O ritual saindo da cadeia às onze horas da manhã seguia pela Marechal Floriano até a praça do enforcamento, aguardando o sino da Igreja Matriz de São Pedro soar às doze badaladas para a execução. No dia 9 de março o jornal O Riograndense publicou uma matéria de cunho literário sobre o enforcamento do escravo: “Já a praça em frente à cadeia estava apinhada de povo... já a Misericórdia com seu estandarte havia chegado e o capelão. Quando o bronze apontava onze horas e o padecente acabava de ser confortado pelo sacerdote, seu único consolador.

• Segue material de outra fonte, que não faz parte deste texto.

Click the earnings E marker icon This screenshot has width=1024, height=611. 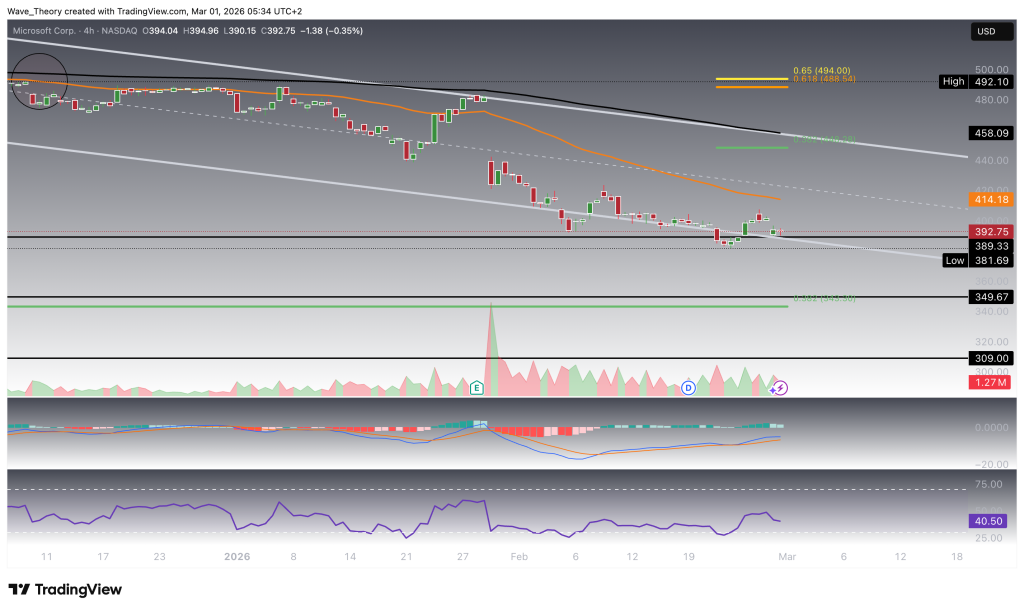tap(477, 386)
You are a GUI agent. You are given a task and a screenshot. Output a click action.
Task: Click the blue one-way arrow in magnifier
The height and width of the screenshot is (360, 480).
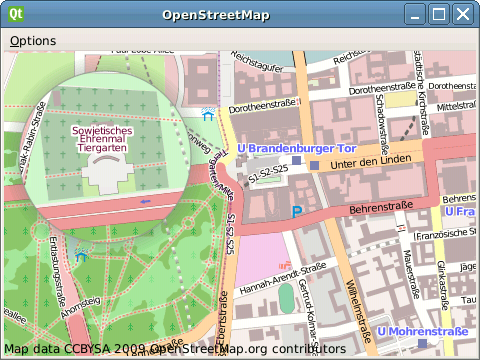pyautogui.click(x=146, y=201)
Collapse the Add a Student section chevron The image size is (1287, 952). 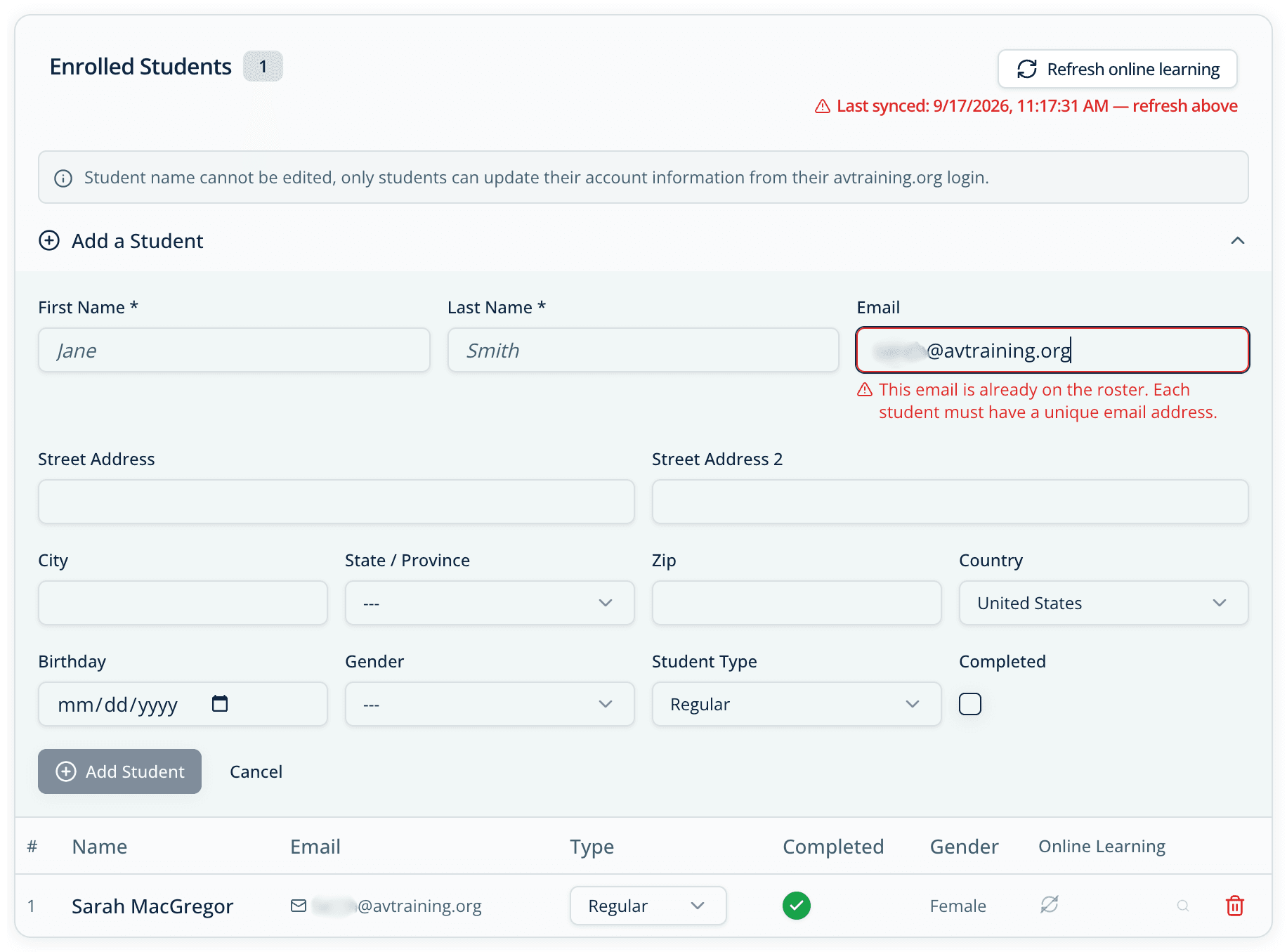pos(1238,240)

Todas as autoridades competentes estavam presentes; tudo estava disposto para o cumprimento da lei, quando o préstito seguiu, sua marcha fúnebre e medonha. Adiante, via-se a lúgubre campa dos finados! Após, o estandarte da Misericórdia que os guiava... depois o réprobo e o carrasco, que lhe apontava o caminho da Eternidade... seguido da justiça que apregoava seus crimes e sua sentença de morte..., e do sacerdote que o animava com o perdão de Deus, para todos os seus pecados! Após, todo este hórrido espetáculo, ia o povo!... o povo!... Daí a pouco confrontaram com a Igreja de S. Francisco onde pararam e teve o padecente de ouvir parte da missa como é de lei; finda esta cerimônia seguiram seu destino! Pouco faltava então para o meio dia, quando o desgraçado teve de ver em sua frente o elevado cadafalso que prestes lhe havia dar desesperadora e afrontosa morte! E o carro fúnebre que também o aguardava para conduzir seu cadáver a sepultura!... Com efeito, o momento fatal era chegado! Daí a pouco acabava de soar na torre da Matriz a décima segunda hora, quando o padecente já semimorto, deu seu último arranco de vida... Estava punido o crime... e satisfeita à lei! Queira Deus que todos aqueles que foram testemunhas de tal espetáculo, o tenham sempre em memória e saibam desviarem-se da carreira dos crimes e perversidades... amando a seu próximo como a si mesmo e respeitando a Deus e a lei, como lhes cumpre”.
Os meliantes que hoje freqüentam a praça - escondendo-se para assaltar aqueles que freqüentam o Hospital da Santa Casa - certamente são surdos aos gemidos daqueles que morreram neste local, cujas lamentações e dilacerante dor, preenche todo aquele espaço. Sua brutalidade também não permite que vejam os corpos seculares que sacodem ao ritmo das rajadas de vento. Passados mais de 150 anos, basta ter sensibilidade para ouvir os lamentos e ver os corpos balançando no cenário lúgubre de um entardecer na Praça dos Enforcados.